# Canadian body armour research:  what do we look at next?



## The Bread Guy (6 Nov 2009)

A couple of papers just out via Defence Research & Development Canada here and here (big PDFs) - plain English summaries:


> Research shows folks in tanks, other armoured vehicles and trucks need to be able to move from the waist up to do their jobs, so we’ll have to consider that when designing body armour and other personal protection against IEDs. Still, there were some worries about protecting the troops’ sides, necks, throats and pelvises.
> 
> After checking out what’s out there in body armour (both military and commercial rigs) and other protective gear (sports and industrial included), we're suggesting some combinations of add-ons we should explore further to see if they can protect while letting the soldier get on with his or her job.



The suggested add-on combos are shown here (7 pg. PDF).

The papers are from 2007, so assuming further research has gone on, they're still useful snapshots.

_- edited to fix diagrams PDF link -_


----------



## bran (6 Nov 2009)

The PDF link doesn't work


----------



## The Bread Guy (6 Nov 2009)

ONT:  If you mean the diagrams PDF link, try now - it's fixed.


----------



## 1feral1 (6 Nov 2009)

Lets hope Canada does not seek any decent input from Australia with their new MCBAS.

On my tour we had ECBA, and it was not an over engineered POS like MCBAS. 

All last week I observed troops (who will be deploying to Afghanistan in 2010) assembling their MCBAS with a manual as thick as a Hustler magazine. It took hours and there was much confusion.

I wonder if McDonalds has a weed up their arses in the name used, ha!

Read on  http://www.news.com.au/story/0,23599,26273247-2,00.html

Text shared IAW the usual....

Defect armour risk to Australian soldiers fighting in Afghanistan
By Ian McPhedran
The Daily Telegraph
October 29, 2009 12:00am
The Daily Telegraph 
Breaking news: What's happening now

DEFENCE chiefs were told more than a year ago about serious safety concerns with combat body armour worn by Diggers in Afghanistan.

Federal Government documents obtained by The Daily Telegraph confirm troops were issued with armour with "known defects". 

The documents also show that top brass knew in April this year that troops were forced to use split pins and nails to prevent quick release catches on the armour from failing. 

The military ordered 14,688 sets of the suspect armour under a $24 million project and by May this year more than 8400 had been delivered. 

Despite two years of field testing by the army, the body armour, known as the modular combat armour system (MCBAS), will now be replaced by a lightweight system called American Eagle that is worn by special forces troops. 

The documents show serious failures in the original armour were identified in September 2008 and in February and April this year. 


I was lucky when I was in Iraq recently. My job allowed me to wear the Eagle Industries "Marine Lite". It was lighter, less bulky and easier to move in. I felt sorry fo... 

(Read More) 

R of Victoria Amid concerns about the impact of weight and a dodgy quick-release mechanism, the armour put soldiers at risk as they attempted to drag the body of Corporal Mathew Hopkins to safety during an ambush in Afghanistan in March this year. 

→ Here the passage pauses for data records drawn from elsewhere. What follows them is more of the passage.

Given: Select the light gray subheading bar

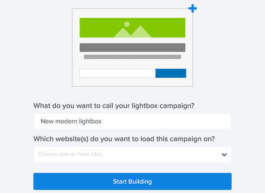Looking at the screenshot, I should tap(133, 57).
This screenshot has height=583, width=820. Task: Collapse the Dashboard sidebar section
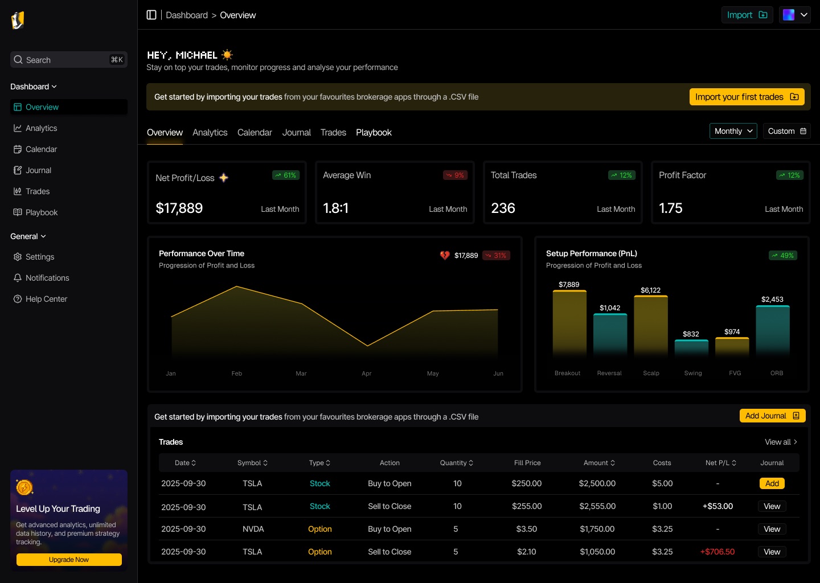click(x=34, y=87)
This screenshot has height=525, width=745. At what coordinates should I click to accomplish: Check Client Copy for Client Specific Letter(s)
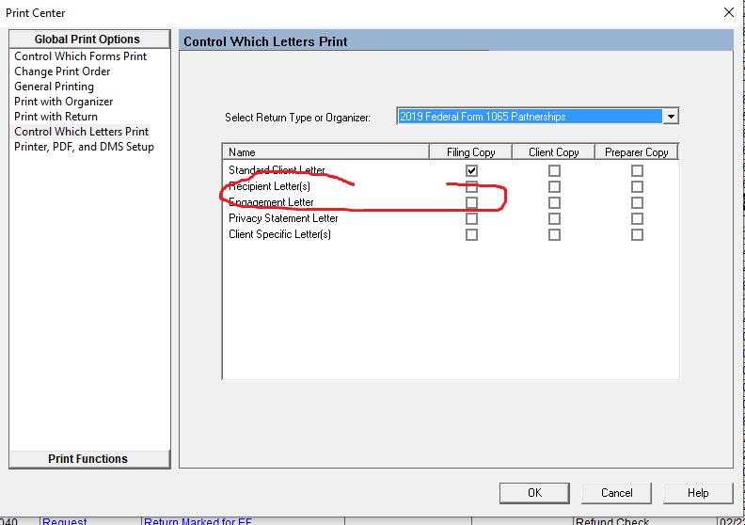pyautogui.click(x=554, y=234)
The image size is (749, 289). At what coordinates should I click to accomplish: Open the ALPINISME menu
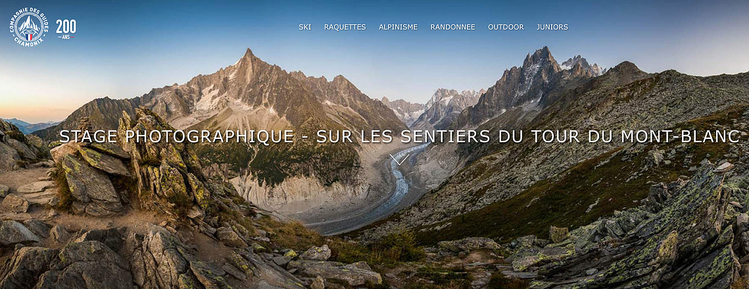click(x=398, y=27)
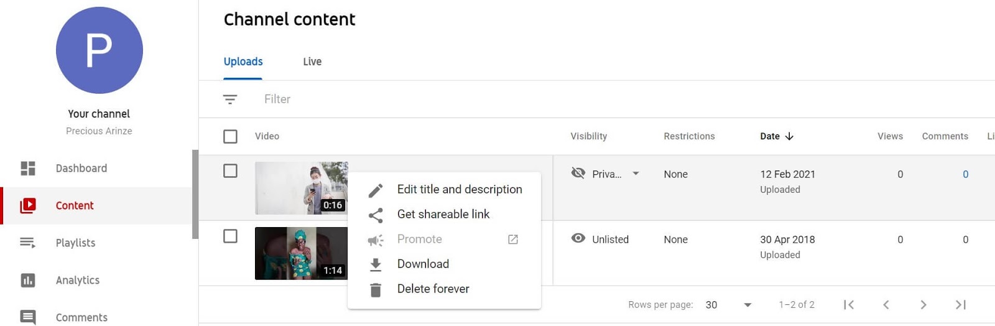Sort by the Date column arrow
The width and height of the screenshot is (995, 326).
point(789,136)
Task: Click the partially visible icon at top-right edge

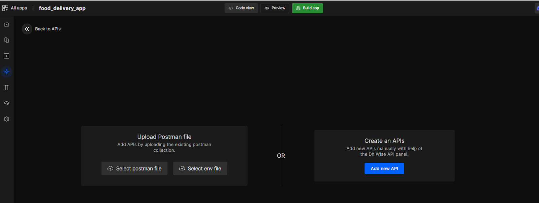Action: tap(537, 8)
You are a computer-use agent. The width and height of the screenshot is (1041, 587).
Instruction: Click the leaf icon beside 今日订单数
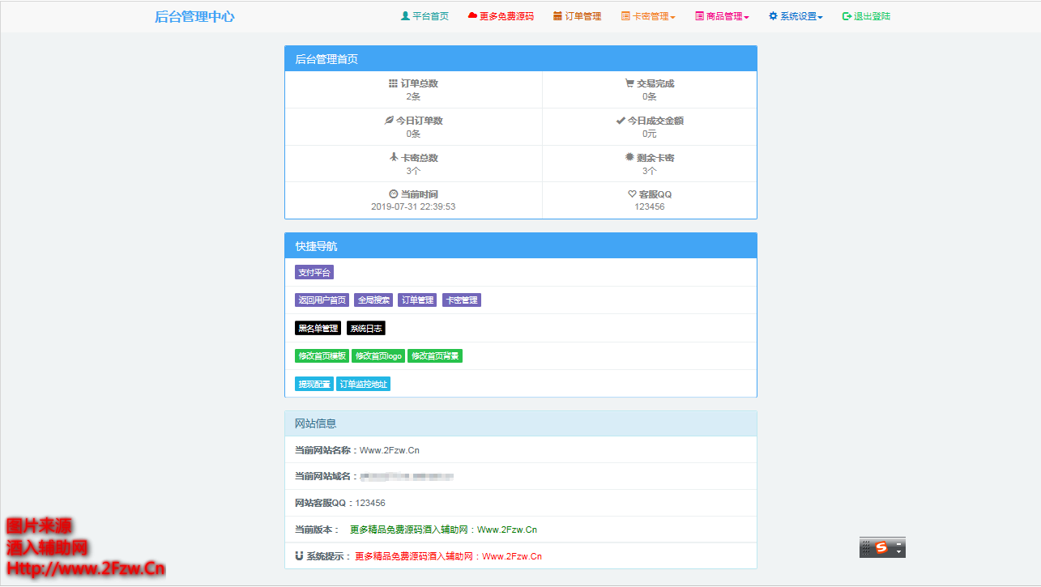coord(387,120)
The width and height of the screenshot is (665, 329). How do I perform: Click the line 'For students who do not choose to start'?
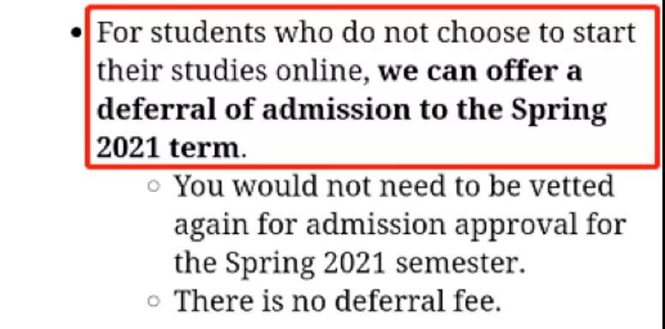pyautogui.click(x=366, y=33)
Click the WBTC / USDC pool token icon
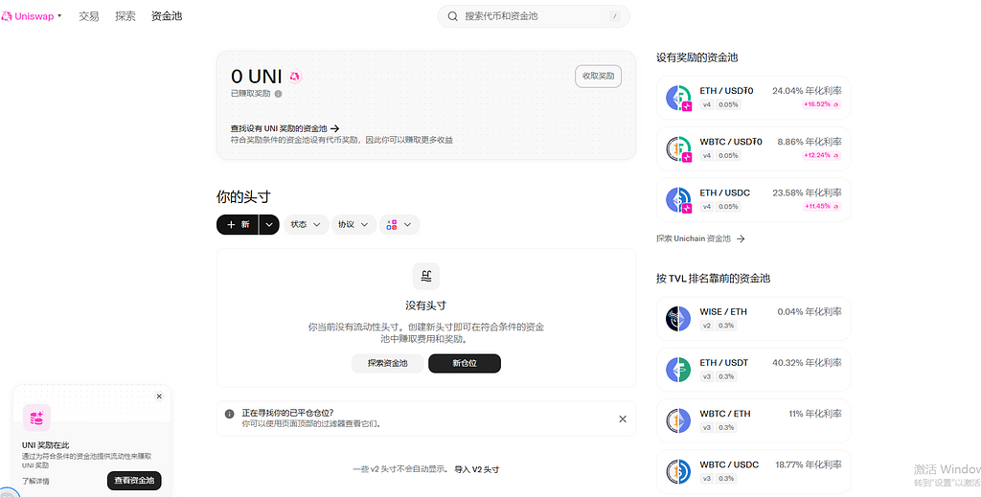Screen dimensions: 981x497 coord(678,471)
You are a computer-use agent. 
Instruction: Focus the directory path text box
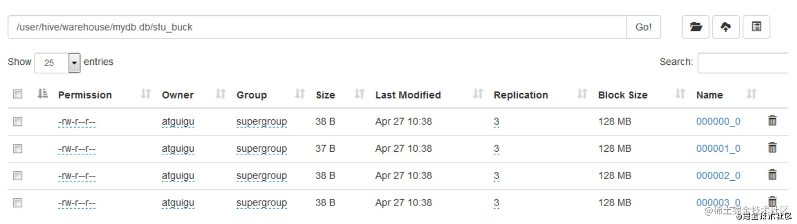[x=316, y=27]
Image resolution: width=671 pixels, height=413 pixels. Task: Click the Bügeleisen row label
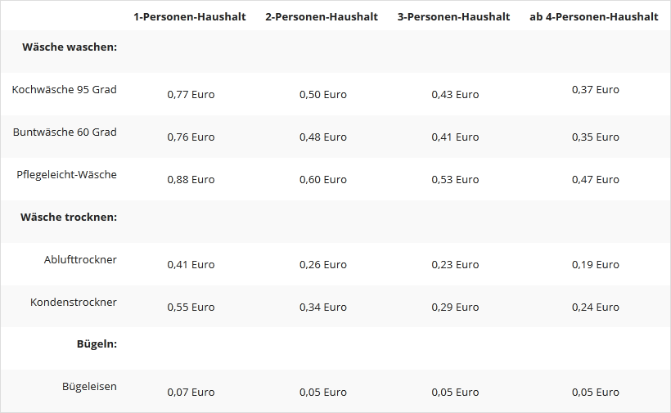(89, 386)
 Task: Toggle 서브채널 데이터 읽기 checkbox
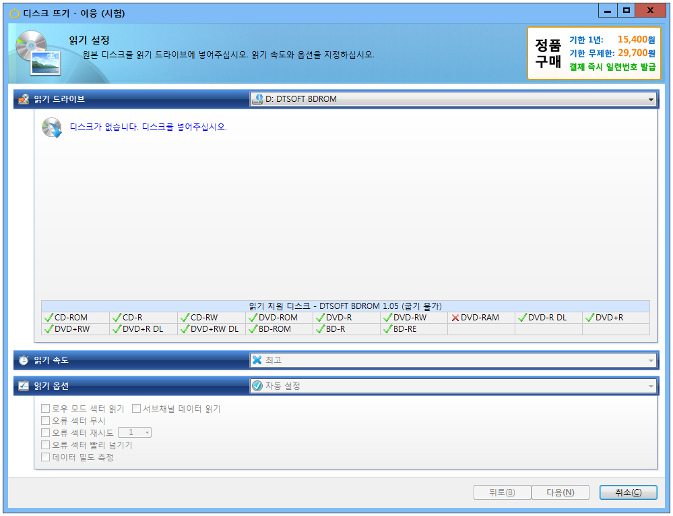[x=136, y=409]
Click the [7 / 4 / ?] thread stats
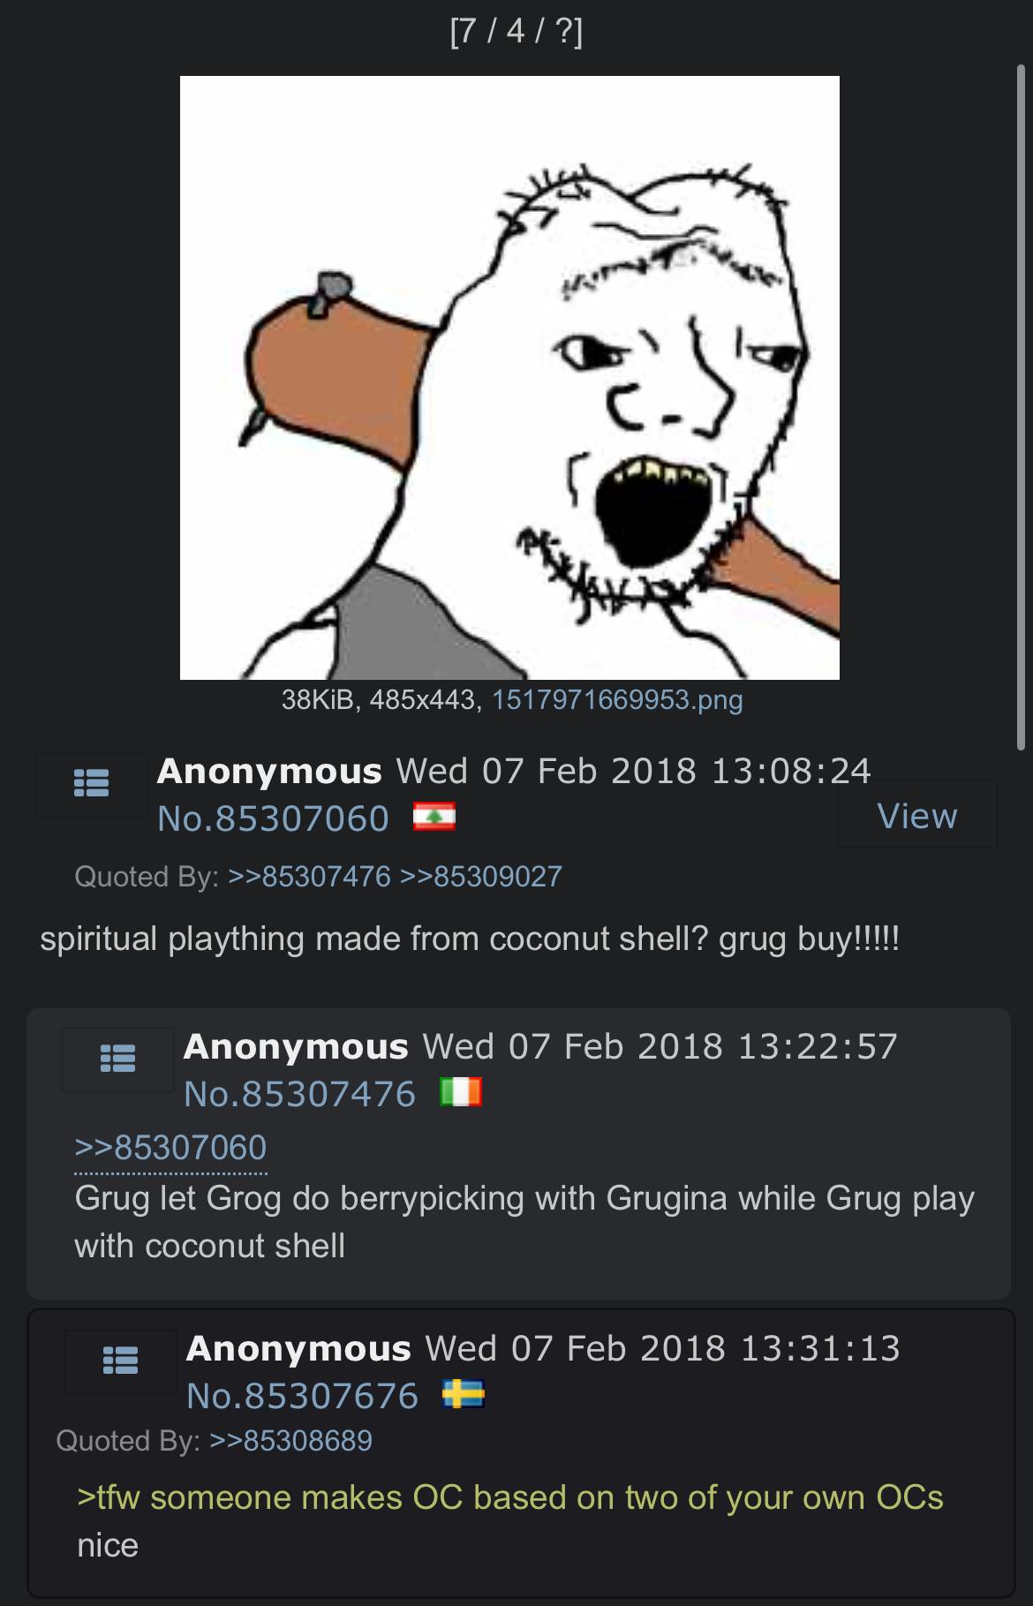The height and width of the screenshot is (1606, 1033). [x=517, y=33]
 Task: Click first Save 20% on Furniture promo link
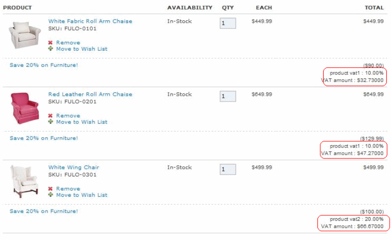[44, 65]
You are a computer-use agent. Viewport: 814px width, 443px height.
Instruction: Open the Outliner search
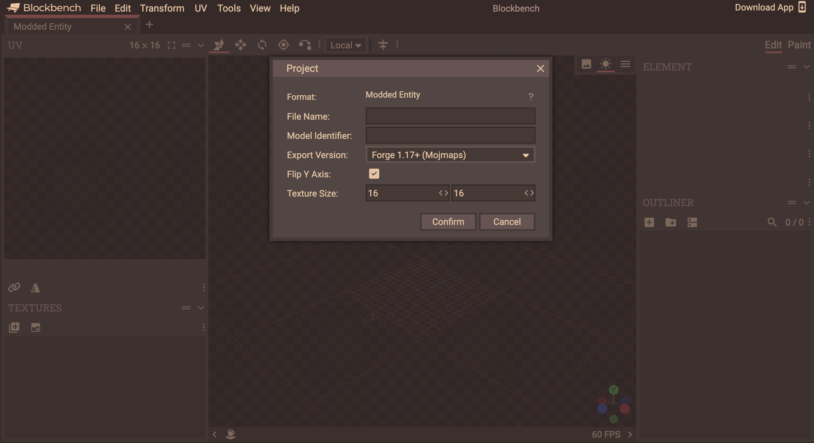pos(772,222)
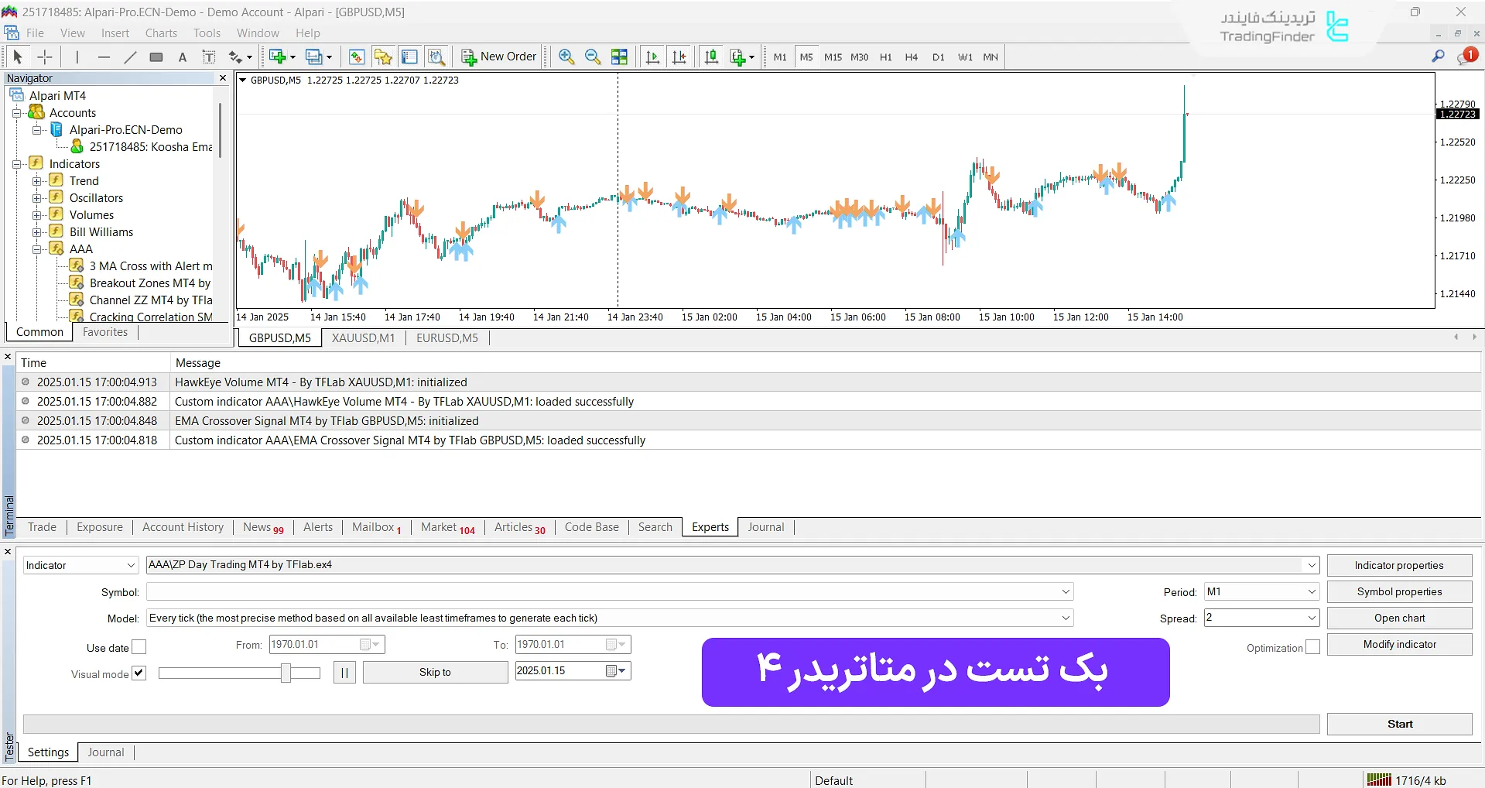Toggle chart auto scroll
Image resolution: width=1485 pixels, height=788 pixels.
tap(652, 57)
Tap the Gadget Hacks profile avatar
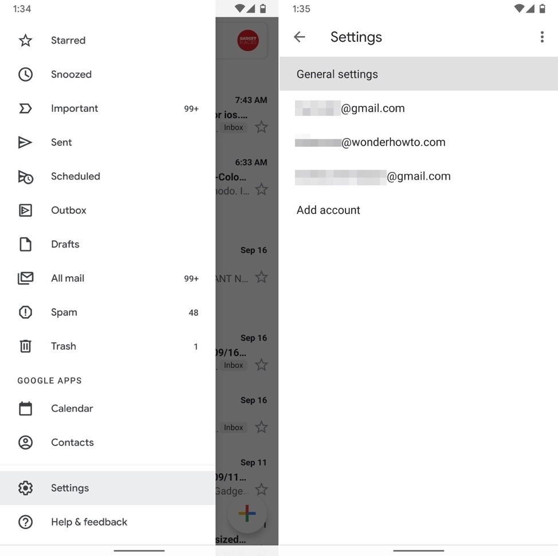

An official report said the armour "did contribute to the difficulty in recovering Cpl Hopkins from an exposed position and evacuating him" to a medical post. According to one document dated September 23, 2008, the armour's quick-release system had opened "without the wearer's intent" when "simulated" casualties were dragged by the shoulder straps by two personnel. 

However, despite the numerous documented complaints, Defence Materiel Organisation official Brigadier Bill Horrocks told a Senate inquiry in June "the feedback we have ... is that they are very happy with what we delivered to them; however, it is certainly heavy". 

Another Defence document dated April 6, 2009 said that one inspection had found that 15 sets of the armour had failed. 

"Some MCBAS issued to units and members has shoulder straps with single loop brown plastic buckle. These buckles are a known defect," the document said. 

Another report dated February 17, 2009 said quick release could not be operated by a single hand pull if the armour was wet or submerged. 

Troops in Afghanistan patrol through channels and streams.

----------------------

OWDU


----------



## COBRA-6 (6 Nov 2009)

I don't want to be uparmoured like robocop, I want to be light, quick and agile. Hopefully materials science and engineering will continue to progress to the point where armour capable of stopping rifle rounds will be as thin, light and flexible as current soft IIIa armour. 

In the short term I would like to see the in-service plates, which offer great protection, replaced by ones that offer the same level of protection in a thinner and hopefully lighter package like some of the titanium based plates availible today. I am also convinced the in-service FPV could be replaced by a more ergonomic chasis similar to the one from crye.


----------



## The Bread Guy (6 Nov 2009)

COBRA-6 said:
			
		

> I don't want to be uparmoured like robocop, I want to be light, quick and agile.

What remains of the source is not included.